With excellent performing convolutional neural network and deep learning models like the U-Net, the urge to move automatic medical image segmentation from the research labs into practical application in clinics is uprising. Still, the landscape of standalone pipelines of top performing models, designed only for a single specific public data set, handicaps this progress. The goal of MIScnn is to provide a high-level API to setup a medical image segmentation pipeline with preprocessing, data augmentation, model architecture selection and model utilization. MIScnn offers a highly configurable and open-source pipeline with several interfaces for custom deep learning models, image formats or fitting metrics. The modular structure of MIScnn allows a medical image segmentation novice to setup a functional pipeline for a custom data set in just a few lines of code. Additionally, switchable models and an automatic evaluation functionality allow robust and unbiased comparisons between deep learning models. A universal framework for medical image segmentation, following the Python philosophy of simple and intuitive modules, is an important step in contributing to practical application development.

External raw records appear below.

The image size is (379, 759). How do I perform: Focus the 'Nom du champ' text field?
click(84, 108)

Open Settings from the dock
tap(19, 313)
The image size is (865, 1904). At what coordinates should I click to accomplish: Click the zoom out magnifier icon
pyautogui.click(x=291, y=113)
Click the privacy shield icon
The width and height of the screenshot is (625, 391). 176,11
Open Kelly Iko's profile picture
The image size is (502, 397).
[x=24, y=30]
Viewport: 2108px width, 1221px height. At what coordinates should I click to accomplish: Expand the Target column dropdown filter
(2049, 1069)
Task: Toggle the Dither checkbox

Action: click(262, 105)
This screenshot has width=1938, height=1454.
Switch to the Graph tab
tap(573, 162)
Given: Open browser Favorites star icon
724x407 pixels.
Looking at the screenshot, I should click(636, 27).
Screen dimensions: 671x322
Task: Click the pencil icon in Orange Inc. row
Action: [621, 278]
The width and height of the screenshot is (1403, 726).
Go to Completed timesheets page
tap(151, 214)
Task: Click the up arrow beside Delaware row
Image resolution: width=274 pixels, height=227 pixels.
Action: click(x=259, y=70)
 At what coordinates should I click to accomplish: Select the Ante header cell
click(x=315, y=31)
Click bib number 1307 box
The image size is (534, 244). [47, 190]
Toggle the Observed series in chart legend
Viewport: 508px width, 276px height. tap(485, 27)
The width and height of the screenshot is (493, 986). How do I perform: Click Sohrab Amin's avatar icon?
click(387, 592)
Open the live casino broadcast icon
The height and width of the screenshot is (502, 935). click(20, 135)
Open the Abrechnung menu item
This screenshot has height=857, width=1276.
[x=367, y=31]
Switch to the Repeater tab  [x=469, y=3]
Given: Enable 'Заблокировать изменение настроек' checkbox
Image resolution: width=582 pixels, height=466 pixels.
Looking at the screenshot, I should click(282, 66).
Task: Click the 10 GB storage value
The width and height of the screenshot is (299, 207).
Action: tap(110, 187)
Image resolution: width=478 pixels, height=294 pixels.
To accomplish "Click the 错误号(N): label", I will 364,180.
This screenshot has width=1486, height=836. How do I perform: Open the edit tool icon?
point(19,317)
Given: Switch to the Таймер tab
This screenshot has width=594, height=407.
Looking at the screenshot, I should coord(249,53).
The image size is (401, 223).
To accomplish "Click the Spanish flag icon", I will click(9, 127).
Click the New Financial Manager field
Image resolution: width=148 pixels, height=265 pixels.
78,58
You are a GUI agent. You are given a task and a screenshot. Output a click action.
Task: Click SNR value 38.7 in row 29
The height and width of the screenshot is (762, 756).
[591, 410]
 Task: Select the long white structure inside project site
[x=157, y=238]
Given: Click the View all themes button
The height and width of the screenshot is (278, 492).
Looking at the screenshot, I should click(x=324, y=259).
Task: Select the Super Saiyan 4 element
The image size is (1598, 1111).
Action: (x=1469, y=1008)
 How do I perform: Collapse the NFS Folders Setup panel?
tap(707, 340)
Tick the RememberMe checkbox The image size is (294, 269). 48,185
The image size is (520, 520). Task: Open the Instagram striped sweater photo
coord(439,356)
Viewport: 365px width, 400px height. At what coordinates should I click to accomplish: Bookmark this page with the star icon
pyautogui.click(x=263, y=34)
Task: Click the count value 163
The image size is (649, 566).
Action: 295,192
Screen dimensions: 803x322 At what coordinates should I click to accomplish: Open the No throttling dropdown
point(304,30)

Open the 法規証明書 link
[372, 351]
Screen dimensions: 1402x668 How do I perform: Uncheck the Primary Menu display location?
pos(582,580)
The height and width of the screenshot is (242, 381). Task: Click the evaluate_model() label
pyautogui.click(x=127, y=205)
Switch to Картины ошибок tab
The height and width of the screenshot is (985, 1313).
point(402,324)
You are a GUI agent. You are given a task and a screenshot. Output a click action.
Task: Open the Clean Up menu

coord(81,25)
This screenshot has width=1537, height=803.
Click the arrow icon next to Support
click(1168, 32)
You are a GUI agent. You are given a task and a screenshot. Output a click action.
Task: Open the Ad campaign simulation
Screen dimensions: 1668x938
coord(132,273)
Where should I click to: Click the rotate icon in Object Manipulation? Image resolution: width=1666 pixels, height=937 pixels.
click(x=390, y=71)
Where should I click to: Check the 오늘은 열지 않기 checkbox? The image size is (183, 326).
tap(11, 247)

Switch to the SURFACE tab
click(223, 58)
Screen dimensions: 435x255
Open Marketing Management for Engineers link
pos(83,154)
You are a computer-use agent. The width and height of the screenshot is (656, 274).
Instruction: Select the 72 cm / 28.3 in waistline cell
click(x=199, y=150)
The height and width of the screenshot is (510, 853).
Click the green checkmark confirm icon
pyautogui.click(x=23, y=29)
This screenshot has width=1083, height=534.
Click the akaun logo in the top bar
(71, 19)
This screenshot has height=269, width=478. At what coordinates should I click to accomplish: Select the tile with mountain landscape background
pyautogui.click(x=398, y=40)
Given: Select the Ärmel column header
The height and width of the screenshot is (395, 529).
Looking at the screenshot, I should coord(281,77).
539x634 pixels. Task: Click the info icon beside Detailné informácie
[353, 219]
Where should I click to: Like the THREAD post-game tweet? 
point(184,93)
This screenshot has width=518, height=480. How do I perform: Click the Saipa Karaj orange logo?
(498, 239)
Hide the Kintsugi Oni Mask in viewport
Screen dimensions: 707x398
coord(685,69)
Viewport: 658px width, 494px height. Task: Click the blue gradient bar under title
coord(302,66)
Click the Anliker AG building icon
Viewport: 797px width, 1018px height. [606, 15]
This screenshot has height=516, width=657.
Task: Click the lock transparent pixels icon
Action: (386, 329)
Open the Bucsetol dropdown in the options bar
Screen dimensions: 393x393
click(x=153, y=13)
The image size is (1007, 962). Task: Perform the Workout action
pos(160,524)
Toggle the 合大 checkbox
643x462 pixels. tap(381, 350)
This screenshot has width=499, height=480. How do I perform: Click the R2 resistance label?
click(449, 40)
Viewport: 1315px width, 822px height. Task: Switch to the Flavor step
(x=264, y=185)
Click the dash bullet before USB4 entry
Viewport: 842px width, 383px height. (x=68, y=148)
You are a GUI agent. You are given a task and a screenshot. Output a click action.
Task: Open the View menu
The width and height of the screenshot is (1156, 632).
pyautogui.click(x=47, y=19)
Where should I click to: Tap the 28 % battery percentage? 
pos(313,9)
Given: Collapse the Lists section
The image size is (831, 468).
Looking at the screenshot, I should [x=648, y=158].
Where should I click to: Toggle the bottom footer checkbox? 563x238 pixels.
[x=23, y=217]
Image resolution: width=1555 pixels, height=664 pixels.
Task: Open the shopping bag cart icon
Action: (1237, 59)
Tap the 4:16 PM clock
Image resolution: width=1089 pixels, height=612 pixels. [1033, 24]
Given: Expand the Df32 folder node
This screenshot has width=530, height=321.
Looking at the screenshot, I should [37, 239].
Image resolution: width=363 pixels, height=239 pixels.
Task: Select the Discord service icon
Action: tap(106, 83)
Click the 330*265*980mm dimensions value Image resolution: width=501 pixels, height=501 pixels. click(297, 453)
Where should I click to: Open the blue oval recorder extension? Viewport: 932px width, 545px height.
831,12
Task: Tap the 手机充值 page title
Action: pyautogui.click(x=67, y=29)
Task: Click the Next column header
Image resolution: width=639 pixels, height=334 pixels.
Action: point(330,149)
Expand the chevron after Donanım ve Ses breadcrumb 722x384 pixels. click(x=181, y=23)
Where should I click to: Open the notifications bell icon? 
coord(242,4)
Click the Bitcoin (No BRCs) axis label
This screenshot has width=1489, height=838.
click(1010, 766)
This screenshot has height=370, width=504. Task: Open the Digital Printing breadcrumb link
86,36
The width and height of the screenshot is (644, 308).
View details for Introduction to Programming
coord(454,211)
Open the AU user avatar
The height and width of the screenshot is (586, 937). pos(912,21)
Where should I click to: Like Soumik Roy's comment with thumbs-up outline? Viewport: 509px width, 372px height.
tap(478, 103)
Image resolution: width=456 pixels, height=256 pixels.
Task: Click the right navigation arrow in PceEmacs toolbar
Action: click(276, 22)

Use case: Kidney Tumor Segmentation Challenge

In order to show the reliability of MIScnn, a pipeline was setup for kidney tumors segmentation on a CT image data set. The popular and state-of-the-art standard U-Net were used as deep learning model with up-to-date data augmentation. Its predictive power was very impressive in the context of using only the standard U-Net architecture with mostly default hyperparameters. In the medical perspective, through the variety in kidney tumor morphology, which is one of the reasons for the KiTS19 challenge, the weaker tumor results are quite reasonable [29]. Also, the models were trained with only 38% of the original KiTS19 data set due to 80 images for training and 40 for testing were randomly selected. The remaining 90 CTs were excluded in order to reduce run time in the cross-validation. Nevertheless, it was possible to build a powerful pipeline for kidney tumor segmentation with MIScnn resulting into a model with high performance, which is directly comparable with modern, optimized, standalone pipelines [12, 13, 16, 32]. We proved that with just a few lines of codes using the MIScnn framework, it was possible to successfully build a powerful pipeline for medical image segmentation. Additionally, fast switching the model to a more precise architecture for high resolution images, like the Dense U-Net model, would probably result into an even better performance [15]. However, this gain would go hand in hand with an increased fitting time and higher GPU memory requirement, which was not possible with our current sharing schedule for GPU hardware. Nevertheless, the possibility of swift switching between models to compare their performance on a data set is a promising step forward in the field of medical image segmentation.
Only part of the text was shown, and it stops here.